■ Prompt: In the contribution guidelines, how is an analytical model described?

Contributing to the Cross-Validation Framework

Thank you for your interest in contributing to the Cross-Validation Framework. This document outlines the guidelines for contributing new models to the framework.

Model Contribution Requirements

Each model contribution must include the following information. Please follow this template when adding a new model to src/models_pressure_drop.py and registering it in src/config.py.

1. Model Type

Specify the type of the model based on its methodology:

  • analytical: Pure math without any empirical coefficients
  • semi-empirical: Elegant generalized correlations with empirical coefficients
  • empirical: Correlations with tight validity ranges and limited physical basis

2. List of Input Parameters

Provide a list of input parameters in the optimization context. Common input parameters include:

  • Re_p — Particle Reynolds number
  • L —Packed bed length
  • D — Packed bed equivalent diameter
  • phi_s — Particle sphericity
  • ε — Void fraction
  • h_L - Liquid holdup (for two-phase models)

Note that $Re_p=\frac{\rho U_sD_p}{\mu}$. Don't specify $Re_p$ along with its components.

3. List of Output Parameters

Provide a list of output parameters that the model calculates. Common output parameters include:

  • ΔP - Pressure drop

4. Model Function

Implement the model function following the template below (based on xu2026):

############################################################################################
def xu2026(D, L, D_p_eff, ε_eff, Re_p, phi_s, ρ_G_avg, U_s_G_in, **kwargs):
  """
  Calculate pressure drop across packed bed using Xu et al. equation
  https://doi.org/10.1016/j.powtec.2025.121784
  """

■ Material provided:
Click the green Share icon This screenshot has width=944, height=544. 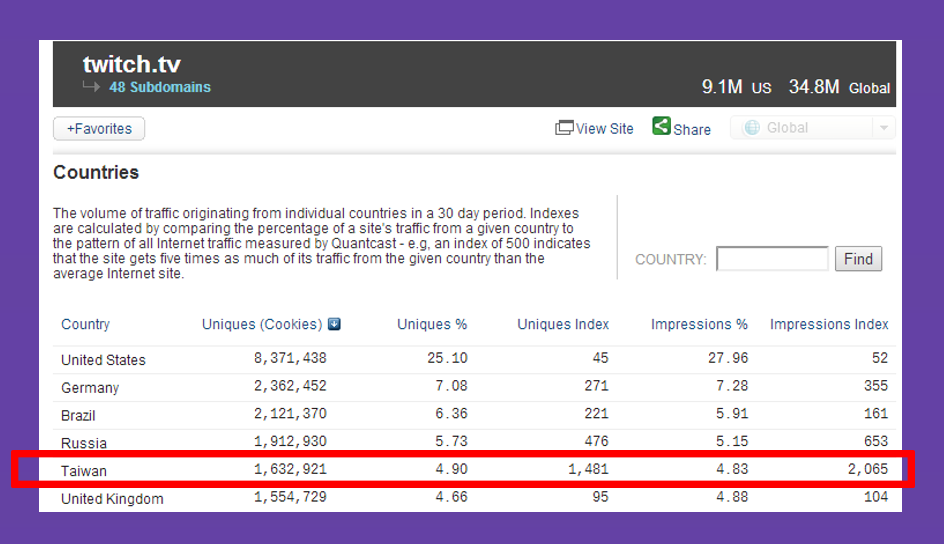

■ Task output: Pure math without any empirical coefficients.